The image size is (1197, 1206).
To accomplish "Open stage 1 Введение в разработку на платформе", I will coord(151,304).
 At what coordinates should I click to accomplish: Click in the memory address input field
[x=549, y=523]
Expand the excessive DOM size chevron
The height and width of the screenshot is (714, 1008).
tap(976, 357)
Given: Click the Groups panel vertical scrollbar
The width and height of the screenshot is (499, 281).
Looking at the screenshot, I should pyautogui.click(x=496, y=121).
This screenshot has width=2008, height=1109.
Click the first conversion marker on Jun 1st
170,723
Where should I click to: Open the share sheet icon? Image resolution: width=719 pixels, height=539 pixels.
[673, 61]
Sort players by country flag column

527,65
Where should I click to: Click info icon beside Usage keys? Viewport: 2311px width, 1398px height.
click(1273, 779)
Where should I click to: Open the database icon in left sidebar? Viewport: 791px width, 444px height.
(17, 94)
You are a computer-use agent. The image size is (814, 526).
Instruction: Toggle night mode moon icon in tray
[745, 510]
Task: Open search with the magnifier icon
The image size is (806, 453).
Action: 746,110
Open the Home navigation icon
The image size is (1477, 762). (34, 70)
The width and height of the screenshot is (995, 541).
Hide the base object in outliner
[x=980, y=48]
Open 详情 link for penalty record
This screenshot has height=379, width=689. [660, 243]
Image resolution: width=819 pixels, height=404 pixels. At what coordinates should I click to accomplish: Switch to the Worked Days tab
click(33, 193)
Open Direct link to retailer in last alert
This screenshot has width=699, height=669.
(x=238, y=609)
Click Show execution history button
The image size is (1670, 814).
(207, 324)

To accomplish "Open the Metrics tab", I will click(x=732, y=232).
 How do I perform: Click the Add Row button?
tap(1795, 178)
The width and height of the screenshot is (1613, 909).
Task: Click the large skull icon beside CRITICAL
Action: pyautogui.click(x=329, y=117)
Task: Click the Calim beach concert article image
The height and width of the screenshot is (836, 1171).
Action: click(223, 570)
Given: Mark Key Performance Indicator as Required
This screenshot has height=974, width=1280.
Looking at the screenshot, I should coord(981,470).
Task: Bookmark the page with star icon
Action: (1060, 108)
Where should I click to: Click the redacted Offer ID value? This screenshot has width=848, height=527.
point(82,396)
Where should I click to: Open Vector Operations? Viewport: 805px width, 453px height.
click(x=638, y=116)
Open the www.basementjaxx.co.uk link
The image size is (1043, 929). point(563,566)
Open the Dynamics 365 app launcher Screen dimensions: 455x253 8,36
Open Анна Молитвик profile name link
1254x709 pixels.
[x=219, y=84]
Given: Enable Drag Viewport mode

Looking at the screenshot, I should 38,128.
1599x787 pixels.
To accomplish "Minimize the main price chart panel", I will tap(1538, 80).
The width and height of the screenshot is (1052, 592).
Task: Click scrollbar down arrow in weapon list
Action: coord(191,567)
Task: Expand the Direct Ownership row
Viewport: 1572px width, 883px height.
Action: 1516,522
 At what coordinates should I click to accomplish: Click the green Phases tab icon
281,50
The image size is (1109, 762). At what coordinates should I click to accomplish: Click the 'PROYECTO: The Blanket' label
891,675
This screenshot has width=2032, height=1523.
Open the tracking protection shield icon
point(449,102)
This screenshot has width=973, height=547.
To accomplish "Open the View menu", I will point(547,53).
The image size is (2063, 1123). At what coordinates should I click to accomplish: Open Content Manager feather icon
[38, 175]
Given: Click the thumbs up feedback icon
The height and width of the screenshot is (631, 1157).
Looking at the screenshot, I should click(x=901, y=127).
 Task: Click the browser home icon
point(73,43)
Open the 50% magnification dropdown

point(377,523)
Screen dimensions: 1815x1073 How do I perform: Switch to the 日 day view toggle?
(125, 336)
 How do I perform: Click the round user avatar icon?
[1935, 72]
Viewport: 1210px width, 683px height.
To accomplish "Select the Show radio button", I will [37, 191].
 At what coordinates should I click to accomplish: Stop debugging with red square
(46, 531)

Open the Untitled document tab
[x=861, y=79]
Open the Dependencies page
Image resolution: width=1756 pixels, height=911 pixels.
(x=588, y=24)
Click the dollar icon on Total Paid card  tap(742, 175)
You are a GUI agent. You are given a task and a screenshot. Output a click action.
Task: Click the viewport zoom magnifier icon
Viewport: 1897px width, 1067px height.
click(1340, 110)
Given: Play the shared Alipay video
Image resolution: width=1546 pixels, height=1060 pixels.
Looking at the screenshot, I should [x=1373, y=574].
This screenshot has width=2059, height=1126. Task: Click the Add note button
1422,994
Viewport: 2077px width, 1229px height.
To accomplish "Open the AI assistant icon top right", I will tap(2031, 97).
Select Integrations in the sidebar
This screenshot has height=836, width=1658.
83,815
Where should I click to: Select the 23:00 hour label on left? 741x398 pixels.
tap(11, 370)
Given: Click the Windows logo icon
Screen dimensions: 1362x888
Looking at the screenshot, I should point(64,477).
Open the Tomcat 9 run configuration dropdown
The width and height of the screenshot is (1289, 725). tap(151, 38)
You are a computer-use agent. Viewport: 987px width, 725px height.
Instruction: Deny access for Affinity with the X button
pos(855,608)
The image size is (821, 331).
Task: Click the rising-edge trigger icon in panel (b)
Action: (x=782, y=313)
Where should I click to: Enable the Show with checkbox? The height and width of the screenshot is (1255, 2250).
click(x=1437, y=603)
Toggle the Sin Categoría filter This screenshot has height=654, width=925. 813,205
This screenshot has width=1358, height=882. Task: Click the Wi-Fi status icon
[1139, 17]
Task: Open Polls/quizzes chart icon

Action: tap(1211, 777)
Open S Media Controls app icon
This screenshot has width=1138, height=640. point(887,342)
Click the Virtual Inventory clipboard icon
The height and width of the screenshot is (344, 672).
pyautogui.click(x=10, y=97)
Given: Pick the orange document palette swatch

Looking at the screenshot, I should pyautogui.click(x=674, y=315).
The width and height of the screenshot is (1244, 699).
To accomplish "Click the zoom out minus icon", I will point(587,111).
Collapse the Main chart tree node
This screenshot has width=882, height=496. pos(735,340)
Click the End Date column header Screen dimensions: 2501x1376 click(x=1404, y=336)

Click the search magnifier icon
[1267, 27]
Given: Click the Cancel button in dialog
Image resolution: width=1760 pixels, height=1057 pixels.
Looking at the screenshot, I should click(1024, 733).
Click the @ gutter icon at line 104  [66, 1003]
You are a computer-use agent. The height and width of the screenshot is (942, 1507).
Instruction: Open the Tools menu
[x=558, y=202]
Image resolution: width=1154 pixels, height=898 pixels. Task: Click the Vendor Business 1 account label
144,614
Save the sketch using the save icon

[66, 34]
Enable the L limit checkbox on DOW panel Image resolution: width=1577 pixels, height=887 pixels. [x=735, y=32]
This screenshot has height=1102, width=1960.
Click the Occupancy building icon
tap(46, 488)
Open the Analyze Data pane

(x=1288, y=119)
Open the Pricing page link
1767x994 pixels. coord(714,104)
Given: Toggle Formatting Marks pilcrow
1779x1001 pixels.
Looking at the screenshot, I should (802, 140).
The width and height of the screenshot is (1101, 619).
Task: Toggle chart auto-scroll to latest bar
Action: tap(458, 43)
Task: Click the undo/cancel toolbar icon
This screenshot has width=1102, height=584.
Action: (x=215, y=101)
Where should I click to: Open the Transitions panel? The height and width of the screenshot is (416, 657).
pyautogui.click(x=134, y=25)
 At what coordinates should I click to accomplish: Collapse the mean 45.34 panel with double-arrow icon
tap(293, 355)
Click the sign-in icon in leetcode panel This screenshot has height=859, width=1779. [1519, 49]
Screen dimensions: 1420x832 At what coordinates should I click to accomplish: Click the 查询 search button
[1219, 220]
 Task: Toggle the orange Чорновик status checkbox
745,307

__TASK DETAILS__
Print every entry from the material exactly.

__RESULT__
The image size is (1197, 1206).
To accomplish "Open stage 1 Введение в разработку на платформе", I will coord(151,304).
 At what coordinates should I click to accomplish: Click in the memory address input field
[x=549, y=523]
Expand the excessive DOM size chevron
The height and width of the screenshot is (714, 1008).
tap(976, 357)
Given: Click the Groups panel vertical scrollbar
The width and height of the screenshot is (499, 281).
Looking at the screenshot, I should pyautogui.click(x=496, y=121).
This screenshot has width=2008, height=1109.
Click the first conversion marker on Jun 1st
170,723
Where should I click to: Open the share sheet icon? Image resolution: width=719 pixels, height=539 pixels.
[673, 61]
Sort players by country flag column

527,65
Where should I click to: Click info icon beside Usage keys? Viewport: 2311px width, 1398px height.
click(1273, 779)
Where should I click to: Open the database icon in left sidebar? Viewport: 791px width, 444px height.
(17, 94)
You are a computer-use agent. The image size is (814, 526).
Instruction: Toggle night mode moon icon in tray
[745, 510]
Task: Open search with the magnifier icon
The image size is (806, 453).
Action: 746,110
Open the Home navigation icon
The image size is (1477, 762). (34, 70)
The width and height of the screenshot is (995, 541).
Hide the base object in outliner
[x=980, y=48]
Open 详情 link for penalty record
This screenshot has height=379, width=689. [660, 243]
Image resolution: width=819 pixels, height=404 pixels. At what coordinates should I click to accomplish: Switch to the Worked Days tab
click(33, 193)
Open Direct link to retailer in last alert
This screenshot has width=699, height=669.
(x=238, y=609)
Click Show execution history button
The image size is (1670, 814).
(207, 324)

To accomplish "Open the Metrics tab", I will click(x=732, y=232).
 How do I perform: Click the Add Row button?
tap(1795, 178)
The width and height of the screenshot is (1613, 909).
Task: Click the large skull icon beside CRITICAL
Action: pyautogui.click(x=329, y=117)
Task: Click the Calim beach concert article image
The height and width of the screenshot is (836, 1171).
Action: click(223, 570)
Given: Mark Key Performance Indicator as Required
This screenshot has height=974, width=1280.
Looking at the screenshot, I should coord(981,470).
Task: Bookmark the page with star icon
Action: (1060, 108)
Where should I click to: Click the redacted Offer ID value? This screenshot has width=848, height=527.
point(82,396)
Where should I click to: Open Vector Operations? Viewport: 805px width, 453px height.
click(x=638, y=116)
Open the www.basementjaxx.co.uk link
The image size is (1043, 929). point(563,566)
Open the Dynamics 365 app launcher Screen dimensions: 455x253 8,36
Open Анна Молитвик profile name link
1254x709 pixels.
[x=219, y=84]
Given: Enable Drag Viewport mode

Looking at the screenshot, I should 38,128.
1599x787 pixels.
To accomplish "Minimize the main price chart panel", I will tap(1538, 80).
The width and height of the screenshot is (1052, 592).
Task: Click scrollbar down arrow in weapon list
Action: coord(191,567)
Task: Expand the Direct Ownership row
Viewport: 1572px width, 883px height.
Action: 1516,522
 At what coordinates should I click to accomplish: Click the green Phases tab icon
281,50
The image size is (1109, 762). At what coordinates should I click to accomplish: Click the 'PROYECTO: The Blanket' label
891,675
This screenshot has width=2032, height=1523.
Open the tracking protection shield icon
point(449,102)
This screenshot has width=973, height=547.
To accomplish "Open the View menu", I will point(547,53).
The image size is (2063, 1123). At what coordinates should I click to accomplish: Open Content Manager feather icon
[38, 175]
Given: Click the thumbs up feedback icon
The height and width of the screenshot is (631, 1157).
Looking at the screenshot, I should click(x=901, y=127).
 Task: Click the browser home icon
point(73,43)
Open the 50% magnification dropdown

point(377,523)
Screen dimensions: 1815x1073 How do I perform: Switch to the 日 day view toggle?
(125, 336)
 How do I perform: Click the round user avatar icon?
[1935, 72]
Viewport: 1210px width, 683px height.
To accomplish "Select the Show radio button", I will [37, 191].
 At what coordinates should I click to accomplish: Stop debugging with red square
(46, 531)

Open the Untitled document tab
[x=861, y=79]
Open the Dependencies page
Image resolution: width=1756 pixels, height=911 pixels.
(x=588, y=24)
Click the dollar icon on Total Paid card  tap(742, 175)
You are a GUI agent. You are given a task and a screenshot. Output a click action.
Task: Click the viewport zoom magnifier icon
Viewport: 1897px width, 1067px height.
click(1340, 110)
Given: Play the shared Alipay video
Image resolution: width=1546 pixels, height=1060 pixels.
Looking at the screenshot, I should [x=1373, y=574].
This screenshot has width=2059, height=1126. Task: Click the Add note button
1422,994
Viewport: 2077px width, 1229px height.
To accomplish "Open the AI assistant icon top right", I will tap(2031, 97).
Select Integrations in the sidebar
This screenshot has height=836, width=1658.
83,815
Where should I click to: Select the 23:00 hour label on left? 741x398 pixels.
tap(11, 370)
Given: Click the Windows logo icon
Screen dimensions: 1362x888
Looking at the screenshot, I should point(64,477).
Open the Tomcat 9 run configuration dropdown
The width and height of the screenshot is (1289, 725). tap(151, 38)
You are a computer-use agent. Viewport: 987px width, 725px height.
Instruction: Deny access for Affinity with the X button
pos(855,608)
The image size is (821, 331).
Task: Click the rising-edge trigger icon in panel (b)
Action: (x=782, y=313)
Where should I click to: Enable the Show with checkbox? The height and width of the screenshot is (1255, 2250).
click(x=1437, y=603)
Toggle the Sin Categoría filter This screenshot has height=654, width=925. 813,205
This screenshot has width=1358, height=882. Task: Click the Wi-Fi status icon
[1139, 17]
Task: Open Polls/quizzes chart icon

Action: tap(1211, 777)
Open S Media Controls app icon
This screenshot has width=1138, height=640. point(887,342)
Click the Virtual Inventory clipboard icon
The height and width of the screenshot is (344, 672).
pyautogui.click(x=10, y=97)
Given: Pick the orange document palette swatch

Looking at the screenshot, I should pyautogui.click(x=674, y=315).
The width and height of the screenshot is (1244, 699).
To accomplish "Click the zoom out minus icon", I will point(587,111).
Collapse the Main chart tree node
This screenshot has width=882, height=496. pos(735,340)
Click the End Date column header Screen dimensions: 2501x1376 click(x=1404, y=336)

Click the search magnifier icon
[1267, 27]
Given: Click the Cancel button in dialog
Image resolution: width=1760 pixels, height=1057 pixels.
Looking at the screenshot, I should click(1024, 733).
Click the @ gutter icon at line 104  [66, 1003]
You are a computer-use agent. The height and width of the screenshot is (942, 1507).
Instruction: Open the Tools menu
[x=558, y=202]
Image resolution: width=1154 pixels, height=898 pixels. Task: Click the Vendor Business 1 account label
144,614
Save the sketch using the save icon

[66, 34]
Enable the L limit checkbox on DOW panel Image resolution: width=1577 pixels, height=887 pixels. [x=735, y=32]
This screenshot has height=1102, width=1960.
Click the Occupancy building icon
tap(46, 488)
Open the Analyze Data pane

(x=1288, y=119)
Open the Pricing page link
1767x994 pixels. coord(714,104)
Given: Toggle Formatting Marks pilcrow
1779x1001 pixels.
Looking at the screenshot, I should (802, 140).
The width and height of the screenshot is (1101, 619).
Task: Toggle chart auto-scroll to latest bar
Action: tap(458, 43)
Task: Click the undo/cancel toolbar icon
This screenshot has width=1102, height=584.
Action: (x=215, y=101)
Where should I click to: Open the Transitions panel? The height and width of the screenshot is (416, 657).
pyautogui.click(x=134, y=25)
 At what coordinates should I click to accomplish: Collapse the mean 45.34 panel with double-arrow icon
tap(293, 355)
Click the sign-in icon in leetcode panel This screenshot has height=859, width=1779. [1519, 49]
Screen dimensions: 1420x832 At what coordinates should I click to accomplish: Click the 查询 search button
[1219, 220]
 Task: Toggle the orange Чорновик status checkbox
745,307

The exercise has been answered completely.